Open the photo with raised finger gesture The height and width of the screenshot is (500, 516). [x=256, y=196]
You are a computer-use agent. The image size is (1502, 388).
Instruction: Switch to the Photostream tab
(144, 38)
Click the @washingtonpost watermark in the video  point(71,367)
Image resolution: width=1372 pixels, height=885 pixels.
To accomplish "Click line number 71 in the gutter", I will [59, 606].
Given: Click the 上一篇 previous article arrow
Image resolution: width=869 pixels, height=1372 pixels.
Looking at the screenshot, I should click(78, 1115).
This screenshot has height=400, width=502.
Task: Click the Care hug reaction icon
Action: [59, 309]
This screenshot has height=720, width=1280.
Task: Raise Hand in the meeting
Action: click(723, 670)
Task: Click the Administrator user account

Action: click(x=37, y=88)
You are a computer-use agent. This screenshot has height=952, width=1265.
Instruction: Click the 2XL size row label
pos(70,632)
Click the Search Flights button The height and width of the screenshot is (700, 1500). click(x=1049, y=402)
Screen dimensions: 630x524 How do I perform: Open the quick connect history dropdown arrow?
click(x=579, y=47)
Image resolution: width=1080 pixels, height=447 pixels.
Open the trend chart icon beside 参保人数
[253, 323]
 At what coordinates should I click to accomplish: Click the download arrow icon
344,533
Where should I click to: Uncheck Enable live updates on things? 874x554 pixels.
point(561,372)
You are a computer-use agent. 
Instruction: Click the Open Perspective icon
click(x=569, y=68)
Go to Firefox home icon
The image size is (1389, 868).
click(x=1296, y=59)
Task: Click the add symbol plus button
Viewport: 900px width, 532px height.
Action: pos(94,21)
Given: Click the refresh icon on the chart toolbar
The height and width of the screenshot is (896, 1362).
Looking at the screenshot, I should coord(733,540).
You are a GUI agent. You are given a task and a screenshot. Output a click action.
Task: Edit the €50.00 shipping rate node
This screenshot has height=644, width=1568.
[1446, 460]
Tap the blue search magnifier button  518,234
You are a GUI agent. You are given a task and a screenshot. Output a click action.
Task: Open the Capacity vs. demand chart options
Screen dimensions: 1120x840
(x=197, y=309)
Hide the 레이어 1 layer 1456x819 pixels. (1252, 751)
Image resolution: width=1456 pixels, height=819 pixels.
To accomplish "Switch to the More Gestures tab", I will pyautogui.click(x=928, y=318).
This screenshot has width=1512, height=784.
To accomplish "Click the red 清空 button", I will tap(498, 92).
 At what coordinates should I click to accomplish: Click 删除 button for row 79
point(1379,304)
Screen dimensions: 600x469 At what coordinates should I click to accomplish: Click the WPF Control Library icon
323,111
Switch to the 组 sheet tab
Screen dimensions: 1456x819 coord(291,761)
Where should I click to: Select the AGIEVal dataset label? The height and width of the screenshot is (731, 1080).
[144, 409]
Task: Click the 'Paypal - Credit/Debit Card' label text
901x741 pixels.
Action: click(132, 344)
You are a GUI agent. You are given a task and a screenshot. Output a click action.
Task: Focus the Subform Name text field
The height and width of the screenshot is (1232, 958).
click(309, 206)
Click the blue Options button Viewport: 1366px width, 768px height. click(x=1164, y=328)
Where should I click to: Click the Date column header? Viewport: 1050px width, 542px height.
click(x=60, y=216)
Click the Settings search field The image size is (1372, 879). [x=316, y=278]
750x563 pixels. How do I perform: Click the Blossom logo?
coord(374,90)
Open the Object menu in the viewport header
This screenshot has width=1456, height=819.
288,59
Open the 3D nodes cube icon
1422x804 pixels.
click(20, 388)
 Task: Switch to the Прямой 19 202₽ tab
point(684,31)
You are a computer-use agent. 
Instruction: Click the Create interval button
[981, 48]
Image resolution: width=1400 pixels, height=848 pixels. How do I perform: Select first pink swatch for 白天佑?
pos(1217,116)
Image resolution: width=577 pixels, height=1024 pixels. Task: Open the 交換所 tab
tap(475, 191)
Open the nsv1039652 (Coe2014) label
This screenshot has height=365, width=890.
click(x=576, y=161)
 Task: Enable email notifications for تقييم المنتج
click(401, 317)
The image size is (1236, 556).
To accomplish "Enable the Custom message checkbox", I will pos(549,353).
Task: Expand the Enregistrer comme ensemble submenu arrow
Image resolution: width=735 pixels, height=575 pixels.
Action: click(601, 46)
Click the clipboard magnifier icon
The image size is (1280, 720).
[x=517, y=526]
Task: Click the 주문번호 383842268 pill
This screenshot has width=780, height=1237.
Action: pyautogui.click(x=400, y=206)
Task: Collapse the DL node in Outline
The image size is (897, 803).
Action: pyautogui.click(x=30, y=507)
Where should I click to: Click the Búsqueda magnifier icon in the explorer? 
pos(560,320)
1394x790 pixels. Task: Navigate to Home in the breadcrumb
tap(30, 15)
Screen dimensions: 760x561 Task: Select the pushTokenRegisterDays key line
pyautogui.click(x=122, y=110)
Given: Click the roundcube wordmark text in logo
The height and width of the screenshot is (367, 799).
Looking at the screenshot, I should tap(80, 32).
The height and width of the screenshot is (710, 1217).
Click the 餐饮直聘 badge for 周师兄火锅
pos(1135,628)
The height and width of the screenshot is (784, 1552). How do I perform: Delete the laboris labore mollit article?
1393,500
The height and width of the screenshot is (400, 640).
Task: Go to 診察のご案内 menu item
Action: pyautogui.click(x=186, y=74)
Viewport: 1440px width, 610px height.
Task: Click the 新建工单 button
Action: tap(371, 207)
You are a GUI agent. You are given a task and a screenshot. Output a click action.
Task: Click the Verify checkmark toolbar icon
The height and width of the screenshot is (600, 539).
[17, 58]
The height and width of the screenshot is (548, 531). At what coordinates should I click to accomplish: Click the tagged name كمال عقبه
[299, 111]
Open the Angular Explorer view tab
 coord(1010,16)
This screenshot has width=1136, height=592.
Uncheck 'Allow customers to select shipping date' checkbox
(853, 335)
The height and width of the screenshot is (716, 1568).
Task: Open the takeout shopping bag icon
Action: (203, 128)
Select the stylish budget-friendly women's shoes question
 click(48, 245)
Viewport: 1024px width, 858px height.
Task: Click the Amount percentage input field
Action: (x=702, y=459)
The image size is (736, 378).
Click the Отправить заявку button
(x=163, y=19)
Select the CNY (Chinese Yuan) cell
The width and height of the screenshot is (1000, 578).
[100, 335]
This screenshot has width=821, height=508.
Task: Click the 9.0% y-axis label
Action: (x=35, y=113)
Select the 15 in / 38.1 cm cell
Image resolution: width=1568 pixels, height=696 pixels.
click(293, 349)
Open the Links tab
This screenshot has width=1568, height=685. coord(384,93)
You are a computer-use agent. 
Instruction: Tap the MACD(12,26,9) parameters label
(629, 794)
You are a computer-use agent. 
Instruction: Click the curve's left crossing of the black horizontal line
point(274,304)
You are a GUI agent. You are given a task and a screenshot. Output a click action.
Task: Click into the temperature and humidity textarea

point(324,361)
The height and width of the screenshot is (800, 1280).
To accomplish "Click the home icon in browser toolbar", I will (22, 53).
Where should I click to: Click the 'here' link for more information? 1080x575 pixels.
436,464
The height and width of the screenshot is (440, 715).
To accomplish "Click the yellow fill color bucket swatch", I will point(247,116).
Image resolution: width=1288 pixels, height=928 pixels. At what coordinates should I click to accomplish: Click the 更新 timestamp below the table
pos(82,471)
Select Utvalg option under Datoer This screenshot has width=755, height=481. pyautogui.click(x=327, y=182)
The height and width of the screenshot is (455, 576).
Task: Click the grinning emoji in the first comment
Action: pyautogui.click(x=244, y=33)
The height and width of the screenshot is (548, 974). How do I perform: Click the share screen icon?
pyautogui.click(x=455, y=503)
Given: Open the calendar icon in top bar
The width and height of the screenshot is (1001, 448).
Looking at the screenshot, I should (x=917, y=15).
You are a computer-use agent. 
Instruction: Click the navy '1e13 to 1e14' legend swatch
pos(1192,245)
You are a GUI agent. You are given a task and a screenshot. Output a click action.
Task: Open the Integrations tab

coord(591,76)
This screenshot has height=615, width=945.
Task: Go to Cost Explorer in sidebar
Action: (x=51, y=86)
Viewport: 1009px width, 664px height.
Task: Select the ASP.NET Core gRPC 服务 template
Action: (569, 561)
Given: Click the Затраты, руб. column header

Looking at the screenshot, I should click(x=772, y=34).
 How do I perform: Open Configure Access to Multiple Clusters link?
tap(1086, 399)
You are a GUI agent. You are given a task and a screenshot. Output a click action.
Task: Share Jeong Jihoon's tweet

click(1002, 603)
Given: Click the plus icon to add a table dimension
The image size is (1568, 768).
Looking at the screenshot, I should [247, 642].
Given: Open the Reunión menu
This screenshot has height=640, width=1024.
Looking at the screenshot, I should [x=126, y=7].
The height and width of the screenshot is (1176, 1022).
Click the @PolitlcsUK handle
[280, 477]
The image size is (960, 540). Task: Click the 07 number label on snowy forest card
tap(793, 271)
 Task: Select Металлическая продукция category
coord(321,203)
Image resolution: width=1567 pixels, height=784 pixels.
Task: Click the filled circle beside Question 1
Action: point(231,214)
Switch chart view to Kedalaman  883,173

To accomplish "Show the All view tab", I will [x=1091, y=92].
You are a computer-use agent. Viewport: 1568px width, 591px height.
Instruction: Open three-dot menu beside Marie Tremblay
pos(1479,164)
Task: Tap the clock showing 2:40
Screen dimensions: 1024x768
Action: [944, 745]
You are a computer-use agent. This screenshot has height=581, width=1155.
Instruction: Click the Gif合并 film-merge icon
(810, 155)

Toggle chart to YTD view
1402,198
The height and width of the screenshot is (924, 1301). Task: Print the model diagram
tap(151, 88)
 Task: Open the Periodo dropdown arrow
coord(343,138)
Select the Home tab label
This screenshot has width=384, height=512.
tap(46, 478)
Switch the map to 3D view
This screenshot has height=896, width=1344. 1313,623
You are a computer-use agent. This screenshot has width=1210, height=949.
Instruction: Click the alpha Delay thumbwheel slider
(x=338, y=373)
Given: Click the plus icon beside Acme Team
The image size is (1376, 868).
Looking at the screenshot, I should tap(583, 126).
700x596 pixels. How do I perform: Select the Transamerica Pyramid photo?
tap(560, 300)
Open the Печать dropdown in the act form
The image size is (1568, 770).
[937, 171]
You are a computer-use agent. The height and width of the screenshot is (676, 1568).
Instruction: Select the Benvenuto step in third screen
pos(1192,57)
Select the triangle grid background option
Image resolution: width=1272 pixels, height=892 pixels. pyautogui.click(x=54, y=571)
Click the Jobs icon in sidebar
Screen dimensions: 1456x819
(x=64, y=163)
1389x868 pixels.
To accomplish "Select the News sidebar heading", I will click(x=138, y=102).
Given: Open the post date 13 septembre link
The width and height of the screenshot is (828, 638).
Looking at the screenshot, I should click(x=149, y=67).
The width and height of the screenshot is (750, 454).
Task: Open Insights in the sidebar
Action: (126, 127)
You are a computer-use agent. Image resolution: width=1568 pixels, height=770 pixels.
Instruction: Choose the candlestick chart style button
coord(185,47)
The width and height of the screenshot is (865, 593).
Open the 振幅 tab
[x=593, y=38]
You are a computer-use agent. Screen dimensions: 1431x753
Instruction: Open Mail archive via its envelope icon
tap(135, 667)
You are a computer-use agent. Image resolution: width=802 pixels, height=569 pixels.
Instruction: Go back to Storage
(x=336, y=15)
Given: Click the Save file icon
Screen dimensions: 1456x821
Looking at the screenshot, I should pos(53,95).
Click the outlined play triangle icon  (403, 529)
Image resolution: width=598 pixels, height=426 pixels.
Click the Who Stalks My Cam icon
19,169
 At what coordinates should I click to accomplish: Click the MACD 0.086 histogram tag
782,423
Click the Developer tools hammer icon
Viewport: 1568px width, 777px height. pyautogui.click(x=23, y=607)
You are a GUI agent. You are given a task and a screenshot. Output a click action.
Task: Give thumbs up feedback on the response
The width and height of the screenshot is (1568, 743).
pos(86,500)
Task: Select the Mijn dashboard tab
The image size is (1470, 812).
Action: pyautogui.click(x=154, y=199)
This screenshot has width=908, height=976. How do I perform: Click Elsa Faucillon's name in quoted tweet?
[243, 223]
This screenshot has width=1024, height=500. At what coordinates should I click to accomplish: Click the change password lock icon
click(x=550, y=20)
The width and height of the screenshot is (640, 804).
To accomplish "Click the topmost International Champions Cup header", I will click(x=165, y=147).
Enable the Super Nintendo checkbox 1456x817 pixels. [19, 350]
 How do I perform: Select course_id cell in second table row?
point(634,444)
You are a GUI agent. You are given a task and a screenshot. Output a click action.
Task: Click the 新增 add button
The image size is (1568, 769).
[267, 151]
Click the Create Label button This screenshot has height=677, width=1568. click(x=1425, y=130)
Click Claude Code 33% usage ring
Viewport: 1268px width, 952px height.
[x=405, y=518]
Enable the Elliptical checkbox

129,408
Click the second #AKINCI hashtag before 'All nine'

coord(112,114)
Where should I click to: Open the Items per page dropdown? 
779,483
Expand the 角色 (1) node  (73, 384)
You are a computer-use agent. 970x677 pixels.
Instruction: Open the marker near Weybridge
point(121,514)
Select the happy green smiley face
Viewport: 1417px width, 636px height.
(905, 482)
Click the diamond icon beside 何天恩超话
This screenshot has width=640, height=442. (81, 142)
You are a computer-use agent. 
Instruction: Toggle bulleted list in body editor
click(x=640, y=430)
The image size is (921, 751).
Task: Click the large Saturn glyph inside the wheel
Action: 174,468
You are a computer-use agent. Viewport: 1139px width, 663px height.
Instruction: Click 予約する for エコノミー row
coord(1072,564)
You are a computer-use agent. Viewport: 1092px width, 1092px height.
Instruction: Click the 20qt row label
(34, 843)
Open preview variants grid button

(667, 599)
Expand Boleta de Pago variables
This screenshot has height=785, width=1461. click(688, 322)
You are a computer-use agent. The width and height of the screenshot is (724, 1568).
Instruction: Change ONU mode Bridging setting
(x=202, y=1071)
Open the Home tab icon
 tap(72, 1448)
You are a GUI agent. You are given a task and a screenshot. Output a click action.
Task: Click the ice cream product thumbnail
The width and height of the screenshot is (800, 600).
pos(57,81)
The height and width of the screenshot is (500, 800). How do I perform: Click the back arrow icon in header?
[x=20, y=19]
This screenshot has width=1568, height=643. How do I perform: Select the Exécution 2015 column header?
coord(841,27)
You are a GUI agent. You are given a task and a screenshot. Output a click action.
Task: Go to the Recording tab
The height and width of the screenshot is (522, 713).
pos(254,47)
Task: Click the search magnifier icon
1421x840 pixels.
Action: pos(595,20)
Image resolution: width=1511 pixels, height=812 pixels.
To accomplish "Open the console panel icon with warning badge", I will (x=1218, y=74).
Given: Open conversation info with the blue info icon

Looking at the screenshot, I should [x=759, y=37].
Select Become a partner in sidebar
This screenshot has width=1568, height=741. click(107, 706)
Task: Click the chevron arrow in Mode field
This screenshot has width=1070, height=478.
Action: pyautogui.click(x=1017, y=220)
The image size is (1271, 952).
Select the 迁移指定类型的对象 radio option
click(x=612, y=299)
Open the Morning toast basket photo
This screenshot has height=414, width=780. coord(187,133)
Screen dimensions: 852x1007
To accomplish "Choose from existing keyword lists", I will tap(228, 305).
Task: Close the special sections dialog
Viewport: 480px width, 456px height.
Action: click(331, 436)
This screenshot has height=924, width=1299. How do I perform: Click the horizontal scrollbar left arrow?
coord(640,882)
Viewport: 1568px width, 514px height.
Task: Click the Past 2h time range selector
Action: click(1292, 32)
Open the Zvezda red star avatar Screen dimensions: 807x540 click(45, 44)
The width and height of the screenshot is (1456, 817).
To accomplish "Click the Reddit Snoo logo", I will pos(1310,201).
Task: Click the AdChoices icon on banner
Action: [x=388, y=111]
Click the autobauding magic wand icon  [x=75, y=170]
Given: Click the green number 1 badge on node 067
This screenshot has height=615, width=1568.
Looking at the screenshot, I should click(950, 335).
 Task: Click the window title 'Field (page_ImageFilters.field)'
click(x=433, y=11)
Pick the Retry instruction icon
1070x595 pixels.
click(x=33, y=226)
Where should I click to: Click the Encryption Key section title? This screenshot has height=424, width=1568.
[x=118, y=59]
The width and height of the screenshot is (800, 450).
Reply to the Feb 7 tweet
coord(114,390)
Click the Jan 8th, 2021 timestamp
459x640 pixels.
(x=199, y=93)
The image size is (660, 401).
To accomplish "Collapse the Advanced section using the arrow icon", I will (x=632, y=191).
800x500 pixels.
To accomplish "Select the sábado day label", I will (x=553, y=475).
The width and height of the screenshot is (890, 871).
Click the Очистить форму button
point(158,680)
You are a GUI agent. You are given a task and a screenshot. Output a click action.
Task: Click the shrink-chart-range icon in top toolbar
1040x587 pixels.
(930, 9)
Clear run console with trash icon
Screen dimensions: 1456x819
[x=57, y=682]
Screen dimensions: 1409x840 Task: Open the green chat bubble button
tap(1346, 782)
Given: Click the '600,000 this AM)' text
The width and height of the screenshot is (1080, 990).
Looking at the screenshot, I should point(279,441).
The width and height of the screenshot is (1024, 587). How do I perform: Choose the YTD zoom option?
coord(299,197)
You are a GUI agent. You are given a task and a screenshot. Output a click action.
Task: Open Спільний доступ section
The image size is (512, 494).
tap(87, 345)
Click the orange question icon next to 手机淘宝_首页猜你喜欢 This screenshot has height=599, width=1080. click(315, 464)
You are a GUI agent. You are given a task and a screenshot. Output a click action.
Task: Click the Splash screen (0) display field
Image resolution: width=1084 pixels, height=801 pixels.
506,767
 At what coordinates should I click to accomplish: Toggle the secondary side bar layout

§ **Written instruction**
Copy out the data starting at the line containing "Switch the map to 3D view" and ending with the line containing "Click the outlined", both of those lines included, word for word.

§ **Response to this task**
Switch the map to 3D view
This screenshot has height=896, width=1344. 1313,623
You are a computer-use agent. This screenshot has width=1210, height=949.
Instruction: Click the alpha Delay thumbwheel slider
(x=338, y=373)
Given: Click the plus icon beside Acme Team
The image size is (1376, 868).
Looking at the screenshot, I should tap(583, 126).
700x596 pixels. How do I perform: Select the Transamerica Pyramid photo?
tap(560, 300)
Open the Печать dropdown in the act form
The image size is (1568, 770).
[937, 171]
You are a computer-use agent. The height and width of the screenshot is (676, 1568).
Instruction: Select the Benvenuto step in third screen
pos(1192,57)
Select the triangle grid background option
Image resolution: width=1272 pixels, height=892 pixels. pyautogui.click(x=54, y=571)
Click the Jobs icon in sidebar
Screen dimensions: 1456x819
(x=64, y=163)
1389x868 pixels.
To accomplish "Select the News sidebar heading", I will click(x=138, y=102).
Given: Open the post date 13 septembre link
The width and height of the screenshot is (828, 638).
Looking at the screenshot, I should click(x=149, y=67).
The width and height of the screenshot is (750, 454).
Task: Open Insights in the sidebar
Action: (126, 127)
You are a computer-use agent. Image resolution: width=1568 pixels, height=770 pixels.
Instruction: Choose the candlestick chart style button
coord(185,47)
The width and height of the screenshot is (865, 593).
Open the 振幅 tab
[x=593, y=38]
You are a computer-use agent. Screen dimensions: 1431x753
Instruction: Open Mail archive via its envelope icon
tap(135, 667)
You are a computer-use agent. Image resolution: width=802 pixels, height=569 pixels.
Instruction: Go back to Storage
(x=336, y=15)
Given: Click the Save file icon
Screen dimensions: 1456x821
Looking at the screenshot, I should pos(53,95).
Click the outlined play triangle icon  (403, 529)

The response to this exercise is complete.